You can view the accuracy, cost, and duration of the entire run and each individual prompt execution.

If you chose the human review eval type, it's now that you can review if an eval passed or not.

Pinned runs

When you find a run with particularly good results, you can pin it (only one per prompt). This helps you keep track of the best-performing prompt configurations as you iterate and experiment, but also will be how a prompt will be configured when you execute it (see below).

Beyond a typical workflow

Using your data to create prompts/samples

Suppose you want to categorize images. You can have a prompt (eg. image-categorization) and then add your data to the eval set:

prompt = RubyLLM::Evals::Prompt.find_by slug: "image-categorization"

Image.where(category: nil).take(50).each do |image|
  sample = prompt.samples.create eval_type: :human_judge
  sample.files.attach image.attachment.blob
end

Then you can iterate over the prompt trying to find the best configuration possible.

Using the prompt

Once you've tested and refined your prompt, you can use it in your application code.

Execute prompts by their slug to get a response object with content and metadata. If a pinned run exists for this prompt, it will use the pinned run's configuration (model, provider, temperature, etc.) instead of the prompt's current settings:

# Simple execution without variables
response = RubyLLM::Evals::Prompt.execute("image-categorization")
response.content  # => "landscape"

# With variables
response = RubyLLM::Evals::Prompt.execute(
  "text-summarization",
  variables: { "text" => "Long article content here..." }
)
response.content  # => "Brief summary of the article"

# With file attachments
response = RubyLLM::Evals::Prompt.execute(
  "image-categorization",
  files: [image.attachment.blob]
)
response.content  # => "person"

# Access token counts and metadata
response = RubyLLM::Evals::Prompt.execute(
  "sentiment-analysis",
  variables: { "text" => "I love this product!" }
)
response.content        # => "positive"
response.input_tokens   # => 25
response.output_tokens  # => 3

You can also execute a prompt directly on a Prompt instance:

prompt = RubyLLM::Evals::Prompt.find_by(slug: "sentiment-analysis")
response = prompt.execute(variables: { "text" => "I love this product!" })
response.content  # => "positive"

Building a chat without executing

For more control over the execution flow, you can build a configured RubyLLM::Chat object without immediately calling the LLM. This is useful for:

  • Inspecting the configured chat before execution
  • Modifying the chat further before completing
  • Testing prompt configurations
prompt = RubyLLM::Evals::Prompt.find_by(slug: "sentiment-analysis")

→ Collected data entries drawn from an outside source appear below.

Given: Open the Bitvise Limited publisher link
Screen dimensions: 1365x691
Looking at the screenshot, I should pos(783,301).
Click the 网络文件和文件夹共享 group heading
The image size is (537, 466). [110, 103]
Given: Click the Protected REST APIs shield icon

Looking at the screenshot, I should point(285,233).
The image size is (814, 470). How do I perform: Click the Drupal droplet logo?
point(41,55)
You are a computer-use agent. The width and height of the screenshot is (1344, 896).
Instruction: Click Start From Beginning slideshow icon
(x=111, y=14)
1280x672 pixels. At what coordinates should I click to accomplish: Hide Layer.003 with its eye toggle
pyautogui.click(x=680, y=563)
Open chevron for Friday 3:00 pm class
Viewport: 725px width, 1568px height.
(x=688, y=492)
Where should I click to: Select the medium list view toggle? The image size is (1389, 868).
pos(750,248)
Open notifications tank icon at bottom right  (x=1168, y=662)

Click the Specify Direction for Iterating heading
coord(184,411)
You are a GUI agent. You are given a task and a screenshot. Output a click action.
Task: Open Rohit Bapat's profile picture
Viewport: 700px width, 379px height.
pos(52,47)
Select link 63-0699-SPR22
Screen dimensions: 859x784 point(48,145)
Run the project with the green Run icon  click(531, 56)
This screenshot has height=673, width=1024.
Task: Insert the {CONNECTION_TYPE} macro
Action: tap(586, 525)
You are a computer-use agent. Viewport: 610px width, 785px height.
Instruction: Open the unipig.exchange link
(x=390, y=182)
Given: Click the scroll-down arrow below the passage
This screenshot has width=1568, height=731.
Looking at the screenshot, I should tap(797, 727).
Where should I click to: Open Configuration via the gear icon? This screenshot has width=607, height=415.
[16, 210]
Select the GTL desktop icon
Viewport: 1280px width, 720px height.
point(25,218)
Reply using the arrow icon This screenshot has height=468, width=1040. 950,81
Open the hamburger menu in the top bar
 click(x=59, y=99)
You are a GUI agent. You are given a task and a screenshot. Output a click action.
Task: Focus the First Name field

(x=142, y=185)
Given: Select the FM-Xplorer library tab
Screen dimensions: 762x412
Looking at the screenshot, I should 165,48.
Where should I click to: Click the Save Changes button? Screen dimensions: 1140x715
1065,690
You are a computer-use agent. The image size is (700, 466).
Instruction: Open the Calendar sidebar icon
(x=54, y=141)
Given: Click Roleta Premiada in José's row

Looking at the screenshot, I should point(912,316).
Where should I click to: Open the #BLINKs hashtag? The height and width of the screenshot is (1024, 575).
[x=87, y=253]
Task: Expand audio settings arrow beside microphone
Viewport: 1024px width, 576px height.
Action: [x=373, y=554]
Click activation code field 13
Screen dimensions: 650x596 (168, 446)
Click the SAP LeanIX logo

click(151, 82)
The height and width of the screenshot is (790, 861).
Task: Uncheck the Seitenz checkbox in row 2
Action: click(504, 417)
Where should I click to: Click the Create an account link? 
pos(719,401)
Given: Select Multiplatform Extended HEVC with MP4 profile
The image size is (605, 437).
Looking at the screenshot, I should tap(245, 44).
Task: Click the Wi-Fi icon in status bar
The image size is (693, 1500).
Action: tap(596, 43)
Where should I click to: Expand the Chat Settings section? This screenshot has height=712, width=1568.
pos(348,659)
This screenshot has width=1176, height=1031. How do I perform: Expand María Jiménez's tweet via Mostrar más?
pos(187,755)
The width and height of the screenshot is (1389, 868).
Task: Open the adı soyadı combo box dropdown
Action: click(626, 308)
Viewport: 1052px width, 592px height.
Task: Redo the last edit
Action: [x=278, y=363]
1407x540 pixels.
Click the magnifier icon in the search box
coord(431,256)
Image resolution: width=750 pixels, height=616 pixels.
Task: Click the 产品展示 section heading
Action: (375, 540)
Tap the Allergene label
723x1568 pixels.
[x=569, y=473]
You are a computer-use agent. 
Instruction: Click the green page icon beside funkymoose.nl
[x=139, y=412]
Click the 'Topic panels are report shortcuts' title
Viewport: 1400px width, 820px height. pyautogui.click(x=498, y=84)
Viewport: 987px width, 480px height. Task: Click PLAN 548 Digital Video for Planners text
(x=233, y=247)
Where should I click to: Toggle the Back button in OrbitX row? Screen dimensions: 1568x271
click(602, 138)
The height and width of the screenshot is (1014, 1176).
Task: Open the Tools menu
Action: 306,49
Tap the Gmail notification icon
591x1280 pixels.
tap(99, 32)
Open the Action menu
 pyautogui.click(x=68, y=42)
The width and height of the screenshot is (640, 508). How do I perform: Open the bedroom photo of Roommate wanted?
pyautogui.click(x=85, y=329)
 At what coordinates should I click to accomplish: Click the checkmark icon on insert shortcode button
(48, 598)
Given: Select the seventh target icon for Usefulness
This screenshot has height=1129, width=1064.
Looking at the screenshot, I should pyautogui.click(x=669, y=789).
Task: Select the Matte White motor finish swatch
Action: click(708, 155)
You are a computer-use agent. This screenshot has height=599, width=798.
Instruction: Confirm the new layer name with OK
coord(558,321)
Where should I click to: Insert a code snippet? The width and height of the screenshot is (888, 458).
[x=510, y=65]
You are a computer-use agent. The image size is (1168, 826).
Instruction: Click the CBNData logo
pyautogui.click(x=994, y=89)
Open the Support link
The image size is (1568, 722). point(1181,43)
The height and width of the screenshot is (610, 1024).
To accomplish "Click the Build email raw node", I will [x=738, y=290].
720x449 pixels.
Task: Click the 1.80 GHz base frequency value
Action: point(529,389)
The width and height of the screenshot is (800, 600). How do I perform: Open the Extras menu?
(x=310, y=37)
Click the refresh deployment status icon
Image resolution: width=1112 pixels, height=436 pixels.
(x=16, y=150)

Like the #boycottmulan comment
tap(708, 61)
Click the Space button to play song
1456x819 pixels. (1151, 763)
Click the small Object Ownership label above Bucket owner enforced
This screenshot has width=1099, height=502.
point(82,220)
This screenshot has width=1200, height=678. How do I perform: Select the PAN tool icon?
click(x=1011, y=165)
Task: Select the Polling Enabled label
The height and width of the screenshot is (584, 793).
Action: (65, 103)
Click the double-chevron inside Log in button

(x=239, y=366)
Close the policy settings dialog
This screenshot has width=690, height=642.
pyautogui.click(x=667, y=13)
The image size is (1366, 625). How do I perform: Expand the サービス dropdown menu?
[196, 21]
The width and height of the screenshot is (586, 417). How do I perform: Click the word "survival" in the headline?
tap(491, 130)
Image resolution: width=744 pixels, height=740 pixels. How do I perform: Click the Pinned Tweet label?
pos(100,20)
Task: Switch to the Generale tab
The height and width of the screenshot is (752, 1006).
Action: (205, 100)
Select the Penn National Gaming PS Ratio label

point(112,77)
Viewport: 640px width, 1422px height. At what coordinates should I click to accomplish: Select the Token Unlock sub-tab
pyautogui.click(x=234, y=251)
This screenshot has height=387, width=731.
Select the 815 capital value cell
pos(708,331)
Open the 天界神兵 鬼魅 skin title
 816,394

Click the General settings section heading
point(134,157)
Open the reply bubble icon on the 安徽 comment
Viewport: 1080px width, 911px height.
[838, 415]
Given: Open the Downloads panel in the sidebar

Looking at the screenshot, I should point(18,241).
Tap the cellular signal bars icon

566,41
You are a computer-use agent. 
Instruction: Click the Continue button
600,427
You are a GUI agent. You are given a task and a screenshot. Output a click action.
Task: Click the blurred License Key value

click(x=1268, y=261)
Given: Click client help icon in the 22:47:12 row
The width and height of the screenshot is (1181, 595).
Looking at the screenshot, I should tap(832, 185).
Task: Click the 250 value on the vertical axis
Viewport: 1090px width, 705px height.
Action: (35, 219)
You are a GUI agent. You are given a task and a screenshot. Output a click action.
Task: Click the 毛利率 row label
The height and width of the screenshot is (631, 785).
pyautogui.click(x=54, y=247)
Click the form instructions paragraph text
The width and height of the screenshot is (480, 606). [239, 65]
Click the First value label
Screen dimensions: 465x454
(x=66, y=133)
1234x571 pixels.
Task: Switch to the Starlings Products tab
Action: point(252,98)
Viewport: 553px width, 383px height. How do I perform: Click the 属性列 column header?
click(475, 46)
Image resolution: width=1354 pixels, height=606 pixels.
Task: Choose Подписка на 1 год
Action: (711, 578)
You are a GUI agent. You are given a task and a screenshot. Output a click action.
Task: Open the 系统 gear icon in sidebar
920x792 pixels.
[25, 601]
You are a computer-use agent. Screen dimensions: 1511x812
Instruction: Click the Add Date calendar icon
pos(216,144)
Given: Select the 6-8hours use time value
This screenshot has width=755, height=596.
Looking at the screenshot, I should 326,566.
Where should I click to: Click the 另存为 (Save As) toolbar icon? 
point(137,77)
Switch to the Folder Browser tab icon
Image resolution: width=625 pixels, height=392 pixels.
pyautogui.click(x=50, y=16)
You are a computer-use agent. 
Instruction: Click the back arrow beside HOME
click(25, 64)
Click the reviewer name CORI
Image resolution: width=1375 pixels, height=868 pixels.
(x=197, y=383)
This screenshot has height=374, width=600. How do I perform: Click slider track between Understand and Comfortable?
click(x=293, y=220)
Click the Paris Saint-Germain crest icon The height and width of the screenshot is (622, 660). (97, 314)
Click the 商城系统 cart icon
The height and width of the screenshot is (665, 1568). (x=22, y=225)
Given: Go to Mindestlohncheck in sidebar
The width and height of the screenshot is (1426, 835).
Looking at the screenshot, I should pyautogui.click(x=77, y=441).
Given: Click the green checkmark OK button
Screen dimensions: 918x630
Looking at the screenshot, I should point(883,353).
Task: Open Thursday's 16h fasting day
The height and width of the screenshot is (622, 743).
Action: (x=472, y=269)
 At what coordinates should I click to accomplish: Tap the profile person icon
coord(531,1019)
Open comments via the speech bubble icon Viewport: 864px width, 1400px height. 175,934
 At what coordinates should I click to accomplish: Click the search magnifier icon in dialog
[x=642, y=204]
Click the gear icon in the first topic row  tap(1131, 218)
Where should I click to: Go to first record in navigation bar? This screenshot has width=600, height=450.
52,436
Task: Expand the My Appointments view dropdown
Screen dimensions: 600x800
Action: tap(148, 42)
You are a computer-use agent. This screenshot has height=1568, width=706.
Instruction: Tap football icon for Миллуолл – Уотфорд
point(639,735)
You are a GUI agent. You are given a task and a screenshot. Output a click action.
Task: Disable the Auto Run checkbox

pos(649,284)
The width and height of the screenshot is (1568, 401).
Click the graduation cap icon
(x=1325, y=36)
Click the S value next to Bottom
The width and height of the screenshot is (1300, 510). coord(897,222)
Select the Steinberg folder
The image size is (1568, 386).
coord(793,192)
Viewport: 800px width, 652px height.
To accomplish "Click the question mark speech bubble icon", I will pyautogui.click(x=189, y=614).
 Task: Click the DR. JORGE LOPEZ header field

# Build the chat with all prompt configuration applied
chat = prompt.to_chat(variables: { "text" => "I love this product!" })

# The chat is configured but not executed yet
chat.messages.count  # => 1 (user message)

# Now execute when ready
response = chat.complete
response.content  # => "positive"

The to_chat method applies all prompt configuration.

Contributing

You can open an issue or a PR in GitHub.

License

The gem is available as open source under the terms of the MIT License.